SoVote

Decentralized Democracy

Brent Cotter

  • Senator
  • Independent Senators Group
  • Saskatchewan
  • Jun/21/23 5:50:00 p.m.

Hon. Brent Cotter moved the adoption of the report.

He said: Honourable senators, this is a report on Bill S-12, which proposes amendments to the Criminal Code, the Sex Offender Information Registration Act and the International Transfer of Offenders Act. It is an important bill which is intended to respond to certain provisions of the Criminal Code that were declared invalid by the Supreme Court of Canada and certain other matters of public importance, particularly to victims of sexual crimes.

Your committee actively considered the bill, received four briefs over the course of five meetings and 12 hours’ deliberation and heard from 15 witnesses, including the Honourable David Lametti, Minister of Justice and Attorney General; witnesses from the law enforcement community; witnesses responsible for the sex offender registry; representatives of women’s organizations, victims’ organizations; and victims of sexual violence themselves. The testimony was impressive and powerful and in some cases moving.

As a preamble to this report, I note that this bill was introduced in the Senate, somewhat unusually for this type of bill. It was sponsored by Senator Busson; the critic is Senator Boisvenu.

One of the advantages of this bill coming to us first — turning us, in a way, into a chamber of sober first thought — was that there was a greater degree of freedom and openness in the development of amendments to the bill, including amendments from the government itself, through the good graces of Senator Busson. Many amendments were, in fact, presented by the sponsor with the support of the government. It was as though Minister Lametti was outside our committee room, listening to the witnesses and identifying ways in which he could support a good bill being made better. I don’t think he was actually there, but that’s the way I wanted to think about it.

Senators listened to the witnesses with care and developed amendments responsive to the concerns and ideas advanced in the committee hearings and in the briefs submitted.
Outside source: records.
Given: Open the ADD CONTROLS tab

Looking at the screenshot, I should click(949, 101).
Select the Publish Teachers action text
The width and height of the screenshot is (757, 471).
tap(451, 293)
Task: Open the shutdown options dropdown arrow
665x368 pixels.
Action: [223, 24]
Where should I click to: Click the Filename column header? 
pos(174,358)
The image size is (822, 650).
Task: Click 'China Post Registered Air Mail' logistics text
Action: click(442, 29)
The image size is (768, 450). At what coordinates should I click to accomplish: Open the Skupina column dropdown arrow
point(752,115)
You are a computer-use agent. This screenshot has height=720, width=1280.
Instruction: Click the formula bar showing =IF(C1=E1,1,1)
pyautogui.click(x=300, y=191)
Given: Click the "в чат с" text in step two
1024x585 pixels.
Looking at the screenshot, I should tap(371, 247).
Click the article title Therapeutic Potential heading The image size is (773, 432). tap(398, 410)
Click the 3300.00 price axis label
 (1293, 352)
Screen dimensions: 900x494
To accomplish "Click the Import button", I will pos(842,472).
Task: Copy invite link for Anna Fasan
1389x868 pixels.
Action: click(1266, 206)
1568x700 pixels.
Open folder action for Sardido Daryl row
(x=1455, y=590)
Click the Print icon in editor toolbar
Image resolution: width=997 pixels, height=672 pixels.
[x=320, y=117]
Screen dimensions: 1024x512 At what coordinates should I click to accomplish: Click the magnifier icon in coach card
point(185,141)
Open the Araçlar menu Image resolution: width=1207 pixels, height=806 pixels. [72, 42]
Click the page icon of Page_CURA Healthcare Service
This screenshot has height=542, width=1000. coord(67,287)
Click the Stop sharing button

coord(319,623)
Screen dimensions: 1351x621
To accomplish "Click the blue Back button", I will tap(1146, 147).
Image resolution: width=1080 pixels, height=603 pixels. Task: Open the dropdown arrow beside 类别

Next, let me speak a bit about the bill and about the amendments to the bill that were adopted by the committee. The first is a bit of repetition of remarks at second reading. I’ll try to be succinct, but this is an important bill not just in what it does but in the statements it makes about the place of respect for and agency of victims in the criminal justice process.

A central dimension of Bill S-12 responds to the Supreme Court of Canada’s 2022 decision in R. v. Ndhlovu, which held that two provisions of the Criminal Code of Canada — that relate to the registration of sex offenders in the National Sex Offender Registry — are unconstitutional. Since 2011, the Criminal Code has required the mandatory registration in this registry of anyone who has committed a sexual offence, and it required anyone found guilty of more than one sexual offence to be registered in the registry for life.

The Supreme Court struck down the provision requiring mandatory lifetime registration for repeat offenders with immediate and retroactive effect. The provision relating to mandatory registration for all sex offenders was declared invalid, but the effect of that declaration was delayed by one year to give Parliament time to respond to that decision with legislation. The provision will become invalid in October 2023 unless Parliament responds effectively.

Bill S-12 amends the Criminal Code, the Sex Offender Information Registration Act and the International Transfer of Offenders Act in seeking, in particular, to address the constitutional issues, but it also introduces some other provisions.

With respect to the registration of sex offenders in the national registry, serious child sex offenders and repeat sexual offenders will continue to be subject to mandatory registration. I should say that the nature of this registry is not quite like the Canadian Police Information Centre, or CPIC, which you may be more familiar with. This registry is one that is available to police to access in conducting investigations of potentially similar crimes and, I think in some circumstances, to prevent crimes. It is a fairly substantial registry that maintains a significant amount of information about sex offenders, and it is required to be updated; that is, sex offenders are required to submit to provide additional information to keep the registry, including their whereabouts and the like, current.

I mentioned that sex offenders and repeat sexual offenders are required to be mandatorily registered. All other sex offenders will be subject to a presumption of registration in the registry. Certain offenders may be able to rebut this presumption of registration if they can satisfy certain criteria and demonstrate that they do not pose a public risk. In those cases, a judge has the discretion to decide whether to order registration or not. These provisions of the bill — the ones related to the rules around registration and some moderation of the requirement — were adopted by the committee without amendment.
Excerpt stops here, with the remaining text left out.